The UK Government's decision to directly award 'no-deal Brexit' contracts for up to £103m of additional cross-Channel ferry capacity has caught the headlines. 

The current (EU) public procurement regime in the UK allows direct awards - public contracts without a call for competition - only in limited cases. These focus on where a previous procurement exercise for the same requirements has failed, to protect one supplier's intellectual property rights or "strictly necessary" extreme urgency (the grounds used by the UK Department for Transport in this case).

As a derogation to the single market principles of opening public contracts up to EU-wide competition, the rules are strictly interpreted by both the UK and the EU courts. Directly awarded contracts which do not fall within the grounds in regulation 32 of the Public Contracts Regulations 2015 are vulnerable to a range of legal remedies if challenged (including cancellation of the contract up to 6 months after it has been awarded). 

The case law from the EU shows how high the bar is for public bodies wishing to rely on these exclusions, and so a direct award always carries a level of procurement challenge risk.  A direct award on urgency grounds under regulation 32(2)((c) of the Public Contracts Regulations 2015 requires:

1. contracts only to be awarded where "strictly necessary";

2. where there are reasons of "extreme urgency" due to "unforeseeable" events, such that the normal tender timescales cannot be complied with. 

3. the reasons for the urgency cannot be "in any event" attributable to the public body. 

As the timescales for tender under the rules can be reduced to as low as 15 calendar days, it can be difficult to justify the use of this route. 

Since contracts which are directly awarded are not opened to competition, they will often favour known or local/domestic contractors, which runs counter to the legal obligations to ensure equal treatment and non-discrimination in the procurement regime. Any suggestion of favouring a UK company at the detriment of those based elsewhere in the EU could be vulnerable to challenge. 

The state aid rules prohibit state financial assistance to industry unless it is made on terms which are compatible with the EU treaties. The aim is to ensure a level playing field across the single market. Aid which is not compatible must be approved by the EU or is at risk of recovery and other legal challenges. Even absent EU membership, the World Trade Organisation Agreement on Subsidies outlaws many types of public sector financial support to industry, and bi-lateral trade arrangements often deal with state aid control. 

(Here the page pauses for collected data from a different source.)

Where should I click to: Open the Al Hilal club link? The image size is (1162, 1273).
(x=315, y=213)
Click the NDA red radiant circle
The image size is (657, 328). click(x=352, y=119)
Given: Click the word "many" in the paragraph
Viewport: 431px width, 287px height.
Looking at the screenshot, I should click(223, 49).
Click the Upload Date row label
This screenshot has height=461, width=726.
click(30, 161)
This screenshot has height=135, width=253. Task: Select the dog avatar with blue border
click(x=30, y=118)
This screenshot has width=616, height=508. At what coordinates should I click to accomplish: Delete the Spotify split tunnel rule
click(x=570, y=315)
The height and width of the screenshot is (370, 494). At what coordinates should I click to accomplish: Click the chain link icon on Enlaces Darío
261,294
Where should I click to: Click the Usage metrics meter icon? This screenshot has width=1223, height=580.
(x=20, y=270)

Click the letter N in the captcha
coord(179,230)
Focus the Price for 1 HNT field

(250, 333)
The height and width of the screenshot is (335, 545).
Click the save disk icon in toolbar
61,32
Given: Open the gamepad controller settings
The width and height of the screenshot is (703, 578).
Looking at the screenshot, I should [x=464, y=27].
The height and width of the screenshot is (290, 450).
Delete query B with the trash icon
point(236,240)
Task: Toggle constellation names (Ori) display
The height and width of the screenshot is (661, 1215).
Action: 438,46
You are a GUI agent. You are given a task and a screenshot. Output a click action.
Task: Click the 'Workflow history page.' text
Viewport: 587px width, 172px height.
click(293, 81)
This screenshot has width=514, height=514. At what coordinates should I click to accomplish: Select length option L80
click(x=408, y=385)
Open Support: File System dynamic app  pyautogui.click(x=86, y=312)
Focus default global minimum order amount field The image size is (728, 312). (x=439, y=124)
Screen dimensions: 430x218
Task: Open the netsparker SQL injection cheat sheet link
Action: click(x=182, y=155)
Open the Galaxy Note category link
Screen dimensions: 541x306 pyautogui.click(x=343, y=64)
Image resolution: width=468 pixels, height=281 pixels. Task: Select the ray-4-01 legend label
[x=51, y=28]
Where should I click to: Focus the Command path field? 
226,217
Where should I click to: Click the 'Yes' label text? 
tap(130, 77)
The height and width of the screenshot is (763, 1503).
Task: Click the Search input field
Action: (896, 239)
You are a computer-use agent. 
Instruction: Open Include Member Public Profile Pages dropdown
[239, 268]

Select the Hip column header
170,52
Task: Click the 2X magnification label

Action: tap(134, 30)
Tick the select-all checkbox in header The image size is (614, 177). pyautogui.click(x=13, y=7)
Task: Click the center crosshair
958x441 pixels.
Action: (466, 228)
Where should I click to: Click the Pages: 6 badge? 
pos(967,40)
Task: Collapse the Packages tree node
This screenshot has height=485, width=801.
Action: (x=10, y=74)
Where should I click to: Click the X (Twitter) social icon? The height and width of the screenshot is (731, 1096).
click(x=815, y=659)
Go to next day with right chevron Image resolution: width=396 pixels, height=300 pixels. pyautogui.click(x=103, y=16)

The case law from the EU shows that a procurement of surplus capacity of ferry travel can amount to state aid to the contractor, as a way of getting public money to that home-grown supplier. Where there is no open market competition, the starting position is that the market price cannot be established, increasing the risk of state aid arising. Overpayment for services will amount to a "subsidy" in state aid law terms. For example, in the case of Bretagne Angleterre Irlande (BAI) v Commission of the European Communities (1999) , the European Court of Justice concluded that purchasing activities by public authorities can fall within the scope of the State aid rules.

The UK's withdrawal from the institutions of the EU is likely to see procurement and state aid issues generating many more practical, and legal, challenges. 

The UK has committed to alignment to the EU's common rule book in state aid under the current draft withdrawal agreement, and it appears likely that compliance would be a pre-requisite to any UK/EU trade deal after the end of a transition period. Equally, the UK Government has just published draft amendment regulations to the public procurement regulations, which indicate that the UK will continue to closely follow the existing regime and comply with the principles set out in those rules. The World Trade Organisation Government Procurement Agreement also contains many similar provisions. 

Any "Buy British" policy looks likely to meet similar objections to those raised by Eurotunnel in the future.